Shadow of a Tear actually uses the fights to express character. That’s what action heroes always say, but you actually see the tonal shift here. When Casey is at his most despondent, he starts picking fights in an outdoor bar, just to feel something other than mourning. You can tell the difference when he’s fighting for no reason versus when he’s fighting people who need to be stopped.
There is one fight that happens off camera. It is a minor fight, and that’s how you do that joke. We know how he escapes a minor scuffle with two dudes. Don’t even bother filming that nonsense. Fast Five did that joke by cutting out a street race and I thought it was a mistake, because as funny and appropriate to the characters as it was, it hurt the pacing of their film because it came at a point when the film needed some more driving. In Ninja: Shadow of a Tear the point is that it’s so minor, you’re really not missing anything. They’re giving us enough fights.
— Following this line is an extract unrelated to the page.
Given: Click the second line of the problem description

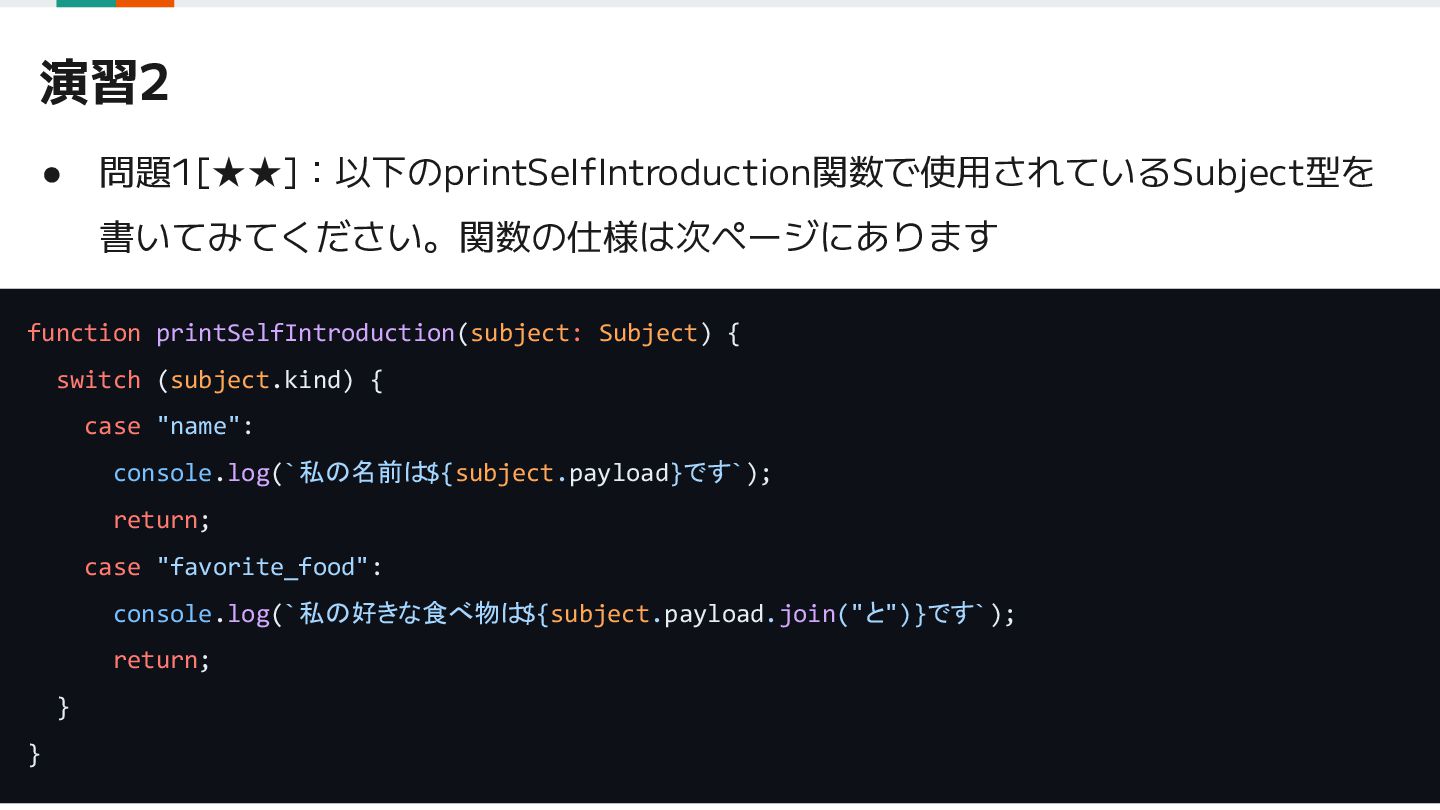Looking at the screenshot, I should point(549,237).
Obviously the plot is a standard action trope of the avenging hero. It’s a little bittersweet because it means Casey can never be happy as long as there are Ninja movies. It’s also the trope of he’s going on a suicide mission… for justice! Hey, keep the legend alive, man. If it ain’t broke, don’t fix it. I also like when Casey makes ninja weapons that he then uses later in the movie.
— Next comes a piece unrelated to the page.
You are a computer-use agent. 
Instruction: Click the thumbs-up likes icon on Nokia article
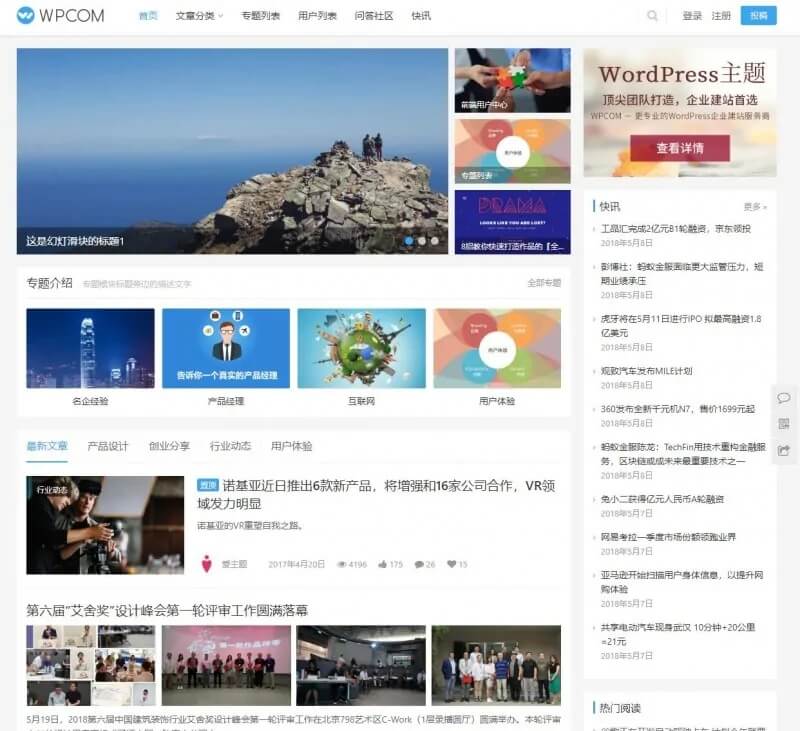coord(383,565)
One way you can tell Ninja: Shadow of A Tear is a lower budget film that might not make it to wide theatrical release is the lack of extras populating sparse, isolated environments. There’s the fight against the muggers behind the mall, the fight in a dojo that’s empty except for the characters fighting, and lots of scenes between only two or three people. That’s how you can tell, but I’d rather have the filmmakers focus on the action. Do really great action with no other distractions on the screen. If that means you can only put the film on VOD or DVD/Blu-ray, I’ll still buy it. The outdoor bar looks pretty populated though.
The filmmaking elevates the proceedings far above any practical shortcomings, and far above the shakycam nonsense we see in big budget movies. Director Isaac Florentine uses a handheld camera, and get this: it’s steady! He keeps Adkins and his opponents in frame for the entire scene!
Ninja: Shadow of a Tear is the kind of movie that makes me feel like maybe I belong more at a place like Fantastic Fest than TIFF. I’ll go to TIFF and I’ll review all the big movies, but Dallas Buyers Club doesn’t need my help. As much as I liked it, everyone will know about Dallas Buyers Club and it will reach the audiences most predisposed for a serious movie. I can take a little ownership of Ninja: Shadow of a Tear. I found out about Ninja from Outlaw Vern, who I read religiously, but now I’m in a position where I can tell you about Ninja: Shadow of a Tear. The world needs to know about Ninja: Shadow of a Tear, so I’m doing my part.